SET PROBLEM A:
Could you arrange the records as a JSON list of strings, one string per line, starting with the line that contains "Task: Click the DMI indicator label" and going on through the end of the records? Skip blank lines and leave the pictures out.

DOCUMENT SEGMENT:
Before Wrapping It All Up

Wednesday, February 10 2010 @ 03:56 PM CST

Contributed by: Y.Yamamoto


Wanted dead rather than alive
From left:
■ It is evident from the headline of yet another Daily Yomiuri crap dated Jan. 25 that the media remain Ozawa's best friend.
■ Ozawa's henchman Ishikawa is currently out on bail.
■ "Justice" Minister Chiba implicitly ordered the prosecutors to let her boss off the hook.
■ Finance Minister Kan told the National Tax Agency not to grill habitual tax evaders such as Ozawa and Hatoyama any harder.

On February 4 the Tokyo District Public Prosecutors Office announced that it had failed to establish a criminal case against Ichiro Ozawa. This came as no surprise because before arresting Ozawa's henchmen, the special investigation squad had allowed the gang to buy an ample amount of time to destroy all the evidence and fabricate a consistent story for every member of the gang to tell while in detention.

Even at the time of the deliberately delayed house search, newspaper reports had it that some of the documents seized by the investigators had been word-processed recently but backdated to several years ago. In a matter of 24 little hours, however, reporters stationed in the Kisha Kurabu (press club) attached to the Prosecutors Office suddenly stopped following up on their own leak about the forensic revelation.

As if to make up for their "failure" to bring Ozawa to justice, the corrupt and incompetent prosecutors indicted these small fish such as Ishikawa, as they always do.

For now he will keep swimming in the ocean of pus as he has done in the last four decades. This is certainly a bad news. The good news is that Ozawa is still on this side of bars, which means he is within our reach despite the further intensified police protection.

If you search for URLs relating to Ozawa's assassination, you will know more than 150,000 Netizens are talking about Ozawa's assassination in one way or the other. Some of them are saying, "小沢は万死に値する," (Ozawa wa banshi-ni ataisuru, or he deserves ten-thousand deaths.) So far nobody has dared to deliver one, but sooner rather than later he should know he has to pay the price in an unpredictable and unprecedented way. (Conventional tactics such as an attempt to stab the bastard will easily be thwarted because unlike former DPJ lawmaker Koki Ishii who was stabbed to death in 2002, Ozawa has always sided with the collusive alliance between police and yakuza.)

We've seen this too many times before

In the early-1990s the current Secretary General of the Democratic Party of Japan was already up to the same business he is in today. He left the Liberal Democratic Party in 1993 to explore a new gold vein with a lot of fanfare of a drastic political reform from the media alchemists.

His new party soon formed a coalition with two other new parties to take power.

One of the centerpieces of Ozawa's reform was a legislation to introduce a system to subsidize political parties with taxpayers' money while imposing some nominal restrictions on corporate donations. But he and his fellow lawmakers did not forget to leave a lot of loopholes that they would later exploit to the fullest.

Just for one thing, the new legislation left it to the discretion of the Justice Minister whether to demand the refund of the surplus fund when a party breaks up. Basically that is why Ozawa later founded yet another couple of parties only to liquidate them in a matter of several years. Successive Justice Ministers did not exercise their nominal right presumably because they couldn't tell whether Ozawa's parties were really new or he was just renaming old ones. Taking advantage of their reluctance to reclaim unused fund on behalf of taxpayers, the crook could pocket a good part of the money in the party coffers every time this happened.

Dataset excerpt:

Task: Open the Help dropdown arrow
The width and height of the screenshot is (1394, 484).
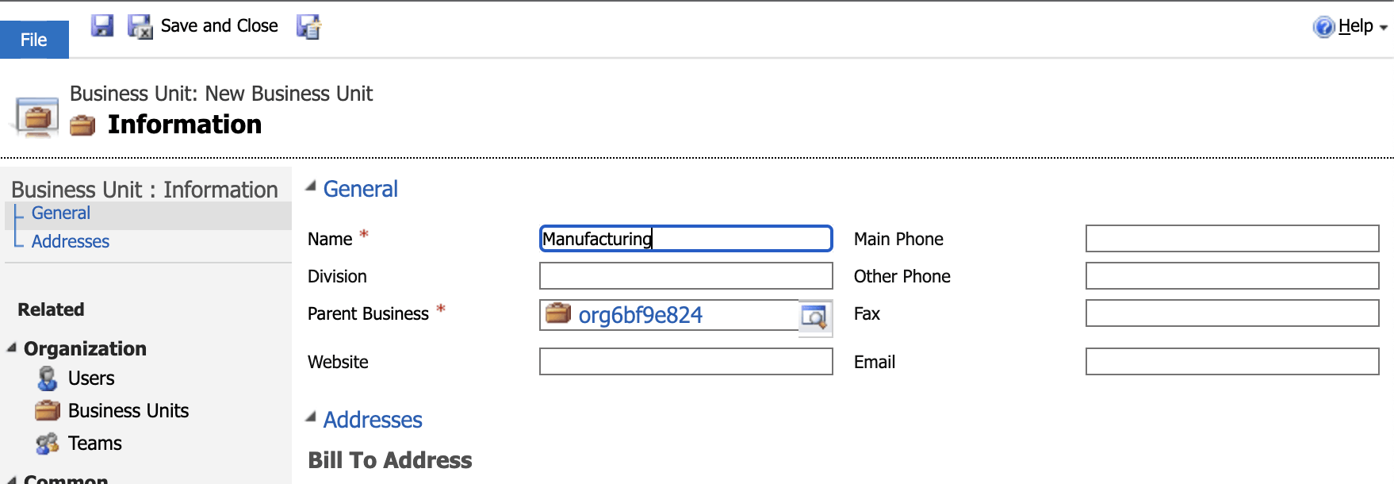Action: point(1384,28)
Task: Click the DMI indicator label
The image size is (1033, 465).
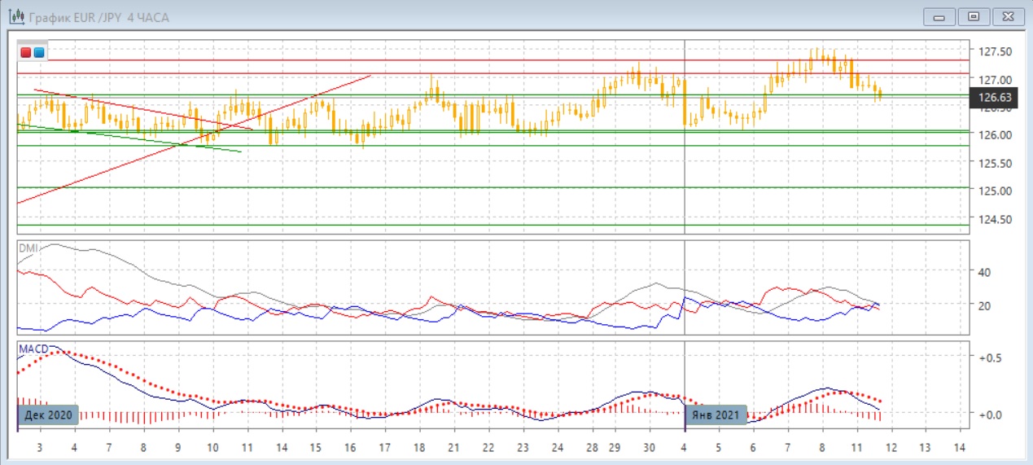Action: [x=28, y=249]
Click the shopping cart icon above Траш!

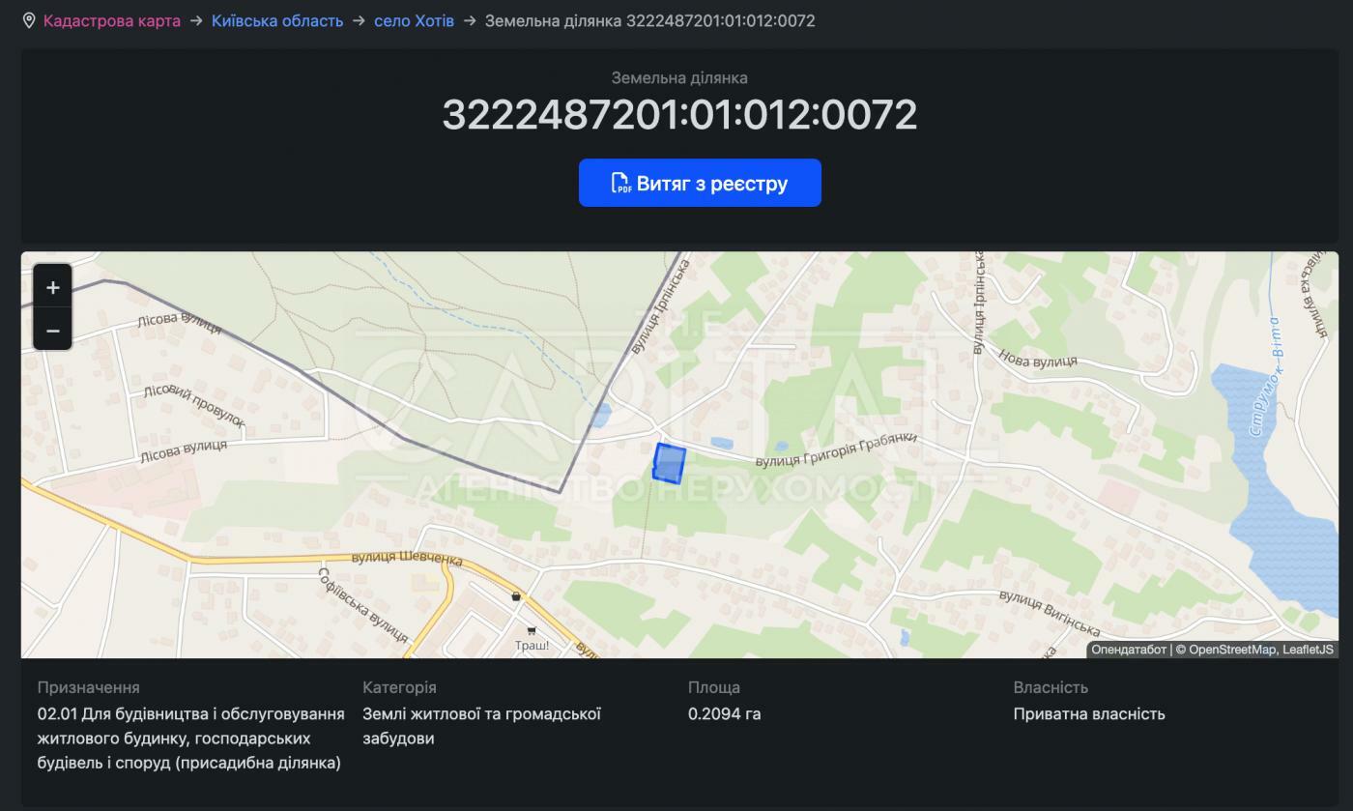click(532, 631)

SET PROBLEM B:
Can you set down, word for word, the part of the Ozawa post starting with "Wanted dead rather" and going on through "Ozawa's best friend."?

ANSWER A:
[
  "Task: Click the DMI indicator label",
  "The image size is (1033, 465).",
  "Action: [x=28, y=249]",
  "Click the shopping cart icon above Траш!",
  "click(532, 631)"
]

ANSWER B:
Wanted dead rather than alive
From left:
■ It is evident from the headline of yet another Daily Yomiuri crap dated Jan. 25 that the media remain Ozawa's best friend.